═══ RECORDS PROVIDED ═══
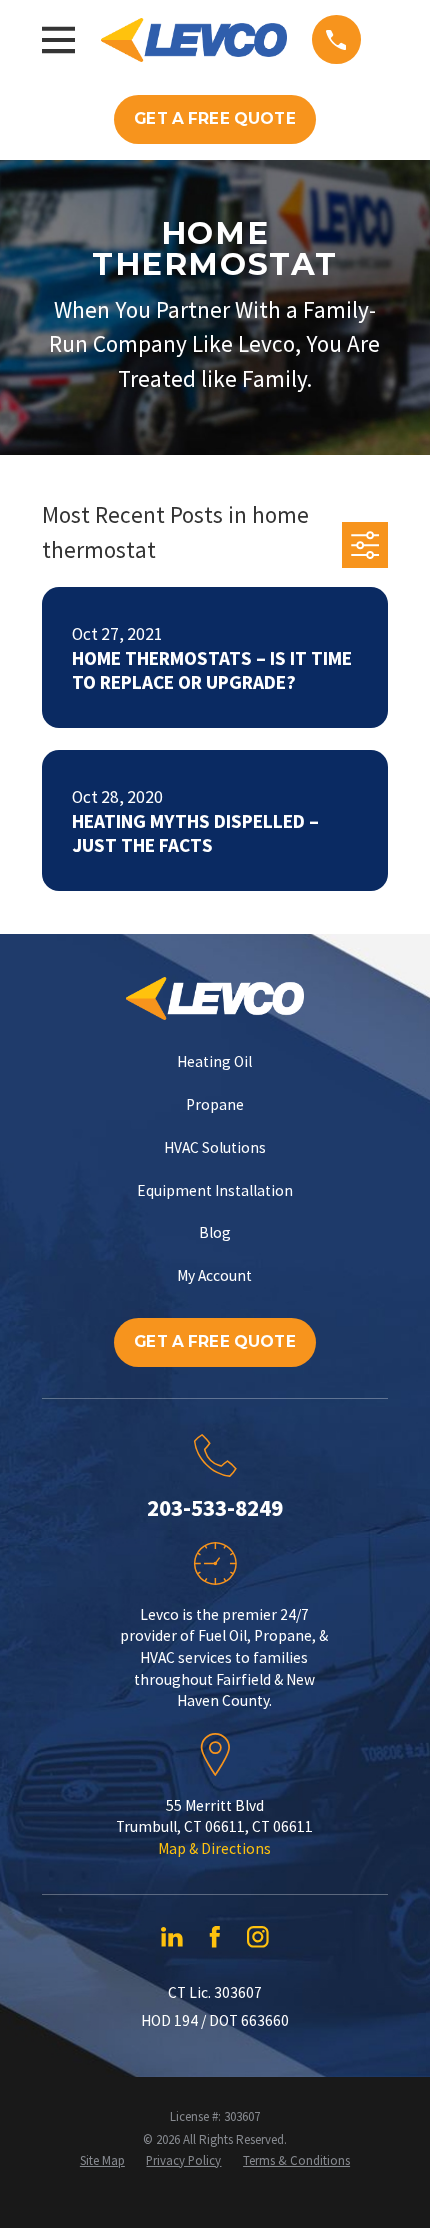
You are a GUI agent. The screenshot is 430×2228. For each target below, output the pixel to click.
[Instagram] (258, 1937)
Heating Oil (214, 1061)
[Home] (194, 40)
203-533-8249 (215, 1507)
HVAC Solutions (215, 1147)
═══
The expected result is the complete listing above, printed exactly, with no pictures.

ANSWER TO THIS PROBLEM:
You are a GUI agent. The screenshot is 430×2228. For each target below, output the pixel to click.
[Instagram] (258, 1937)
Heating Oil (214, 1061)
[Home] (194, 40)
203-533-8249 (215, 1507)
HVAC Solutions (215, 1147)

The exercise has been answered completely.